ISSUE: I have tried several ways to split this into columns of dataframe with delimeter as | by using pd.read_csv() & pd.read_table() but none worked.

import pandas as pd
import io

pd.read_table(doc_parsed[2].text[:1000], sep="|")

ValueError: Invalid file path or buffer object type: <class 'llama_index.core.schema.Document'>

import io 

input_text = io.StringIO(print(doc_parsed[2].text[:1000]))

pd.read_csv(input_text,header=None, delimiter="|", 
            usecols = ["Parameter Name", "Result","Unit","Reference Range"])   

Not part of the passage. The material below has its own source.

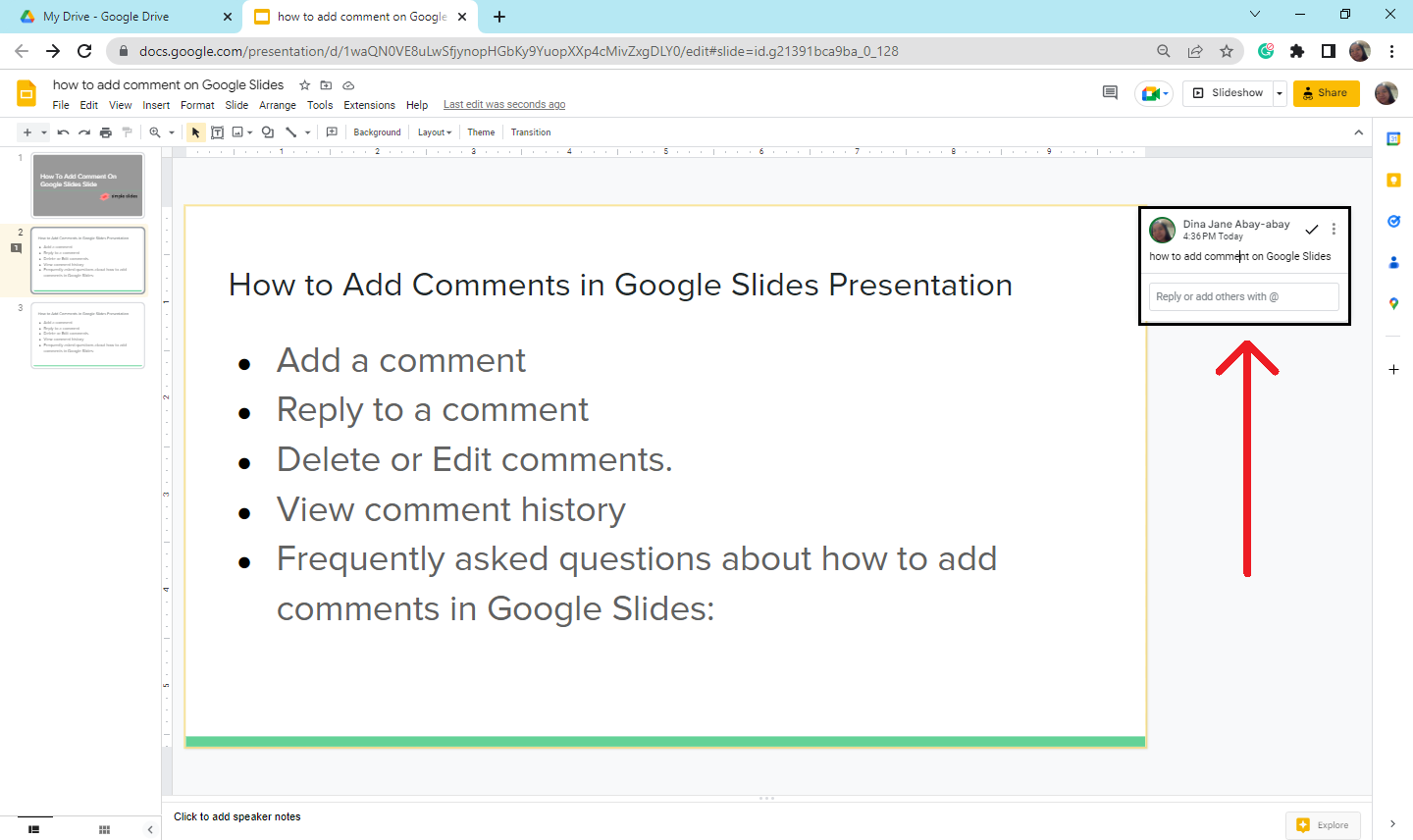Select the Text box tool
Image resolution: width=1413 pixels, height=840 pixels.
217,131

EmptyDataError: No columns to parse from file

pd.read_csv(input_text,header=None, delimiter="|")   

EmptyDataError: No columns to parse from file

Appreciate any help here.


Solution

  • This issue might be due to the markdown not being perfectly formatted or extra characters that pandas doesn't handle well by default.

    Potential Solution You can try the following approach:

    input_text = io.StringIO(sample_text)
    
    df = pd.read_csv(input_text, sep="|", skipinitialspace=True)
    
    df = df.loc[:, ~df.columns.str.contains('^Unnamed')]
    

    Using this method, I was able to successfully parse the markdown into a DataFrame.

    enter image description here

    I hope this gives you a clean DataFrame with your data nicely organized into columns.